La Santa Espina (/ca/; The Holy Thorn) is a sardana composed by Enric Morera with lyrics written by Àngel Guimerà. It is the most emblematic of all sardanas and is considered a patriotic hymn by the Catalans.

It was premiered in 1907 in the Teatre Principal of Barcelona as part of a zarzuela of the same name and nowadays is usually performed as the final piece in many cobla concerts.

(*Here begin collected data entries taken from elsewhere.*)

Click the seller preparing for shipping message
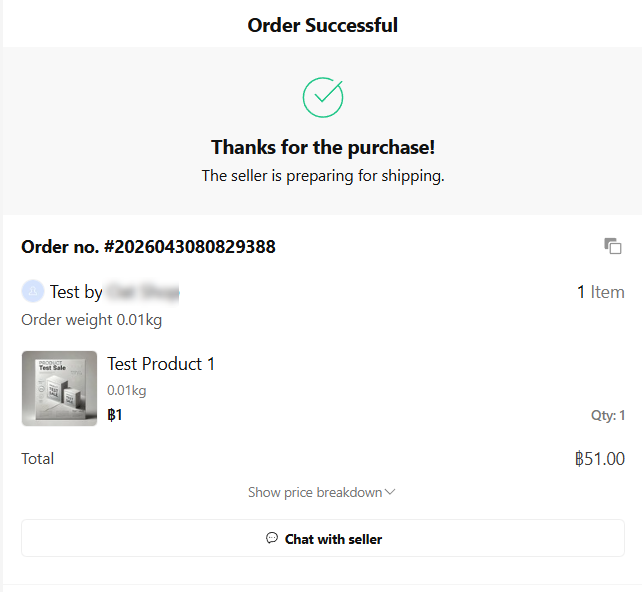This screenshot has width=642, height=592. pyautogui.click(x=323, y=176)
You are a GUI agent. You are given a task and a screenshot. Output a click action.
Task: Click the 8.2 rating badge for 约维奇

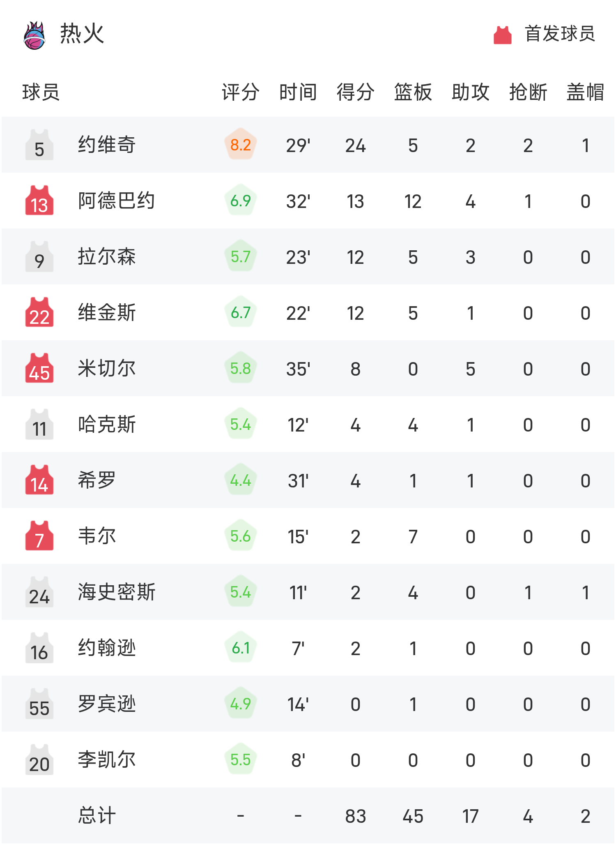(241, 145)
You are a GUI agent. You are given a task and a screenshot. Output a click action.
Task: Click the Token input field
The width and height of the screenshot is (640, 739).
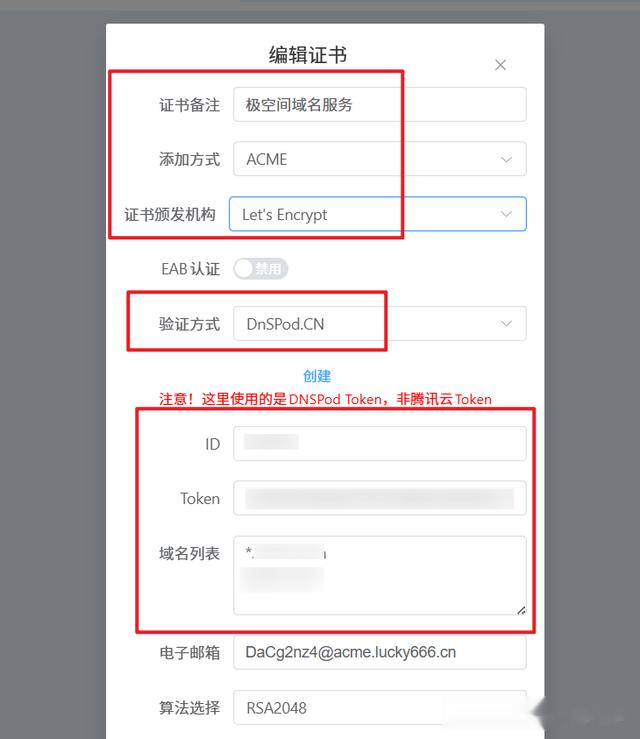(x=380, y=498)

Because of its Catalanist connotations La Santa Espina was prohibited during the dictatorships of Primo de Rivera (1923–1930) and Francisco Franco (1939–1975), when also the Catalan national anthem Els Segadors was forbidden.

== Lyrics ==

| Original text | English translation |
|---|---|
| Som i serem gent catalana tant si es vol com si no es vol, que no hi ha terra més ufana sota la capa del sol. Déu va passar-hi en primavera i tot cantava al seu pas. Canta la terra encara entera, i canta que cantaràs. Canta l'ocell, lo riu, la planta canten la lluna i el sol. I tot treballant la dona canta, i canta al peu del bressol. I canta a dintre de la terra el passat ja mai passat, i jorns i nits, de serra en serra, com tot canta al Montserrat. Som i serem gent catalana tant si es vol com si no es vol, que no hi ha terra més ufana sota la capa del sol. | We are and we shall be Catalan people Whether others like it or not, For there isn't a more beautiful land Anywhere under the sun. God passed through it in Springtime And everything sang as He walked by. The land still entire is singing And it shall keep on singing more and more. The bird, the river and the plant sing, As do the moon and the sun. And as she works, the woman sings, She sings right at the foot of the cradle. And inside the land is singing The past that never came to be, And days and nights, from a mountain range to another, As everything sings in Montserrat. We are and we shall be the Catalan people Whether others like it or not, For there isn't a more beautiful land Anywhere under the sun. |

== Recorded versions ==
La Santa Espina was first recorded in 1907 by the cobla La Principal de Peralada and is always included in all recording compilations of the best and most popular sardana songs. Due to its popularity and symbolic relevance, it has been also performed by many musicians other than classic sardana bands.

One of these alternative versions is the jazzy cover by Charlie Haden and Carla Bley in the famous Liberation Music Orchestra's album The Ballad of the Fallen (1983). More recently, it has been also interpreted in different styles by Catalan artists like Marina Rossell and Toti Soler.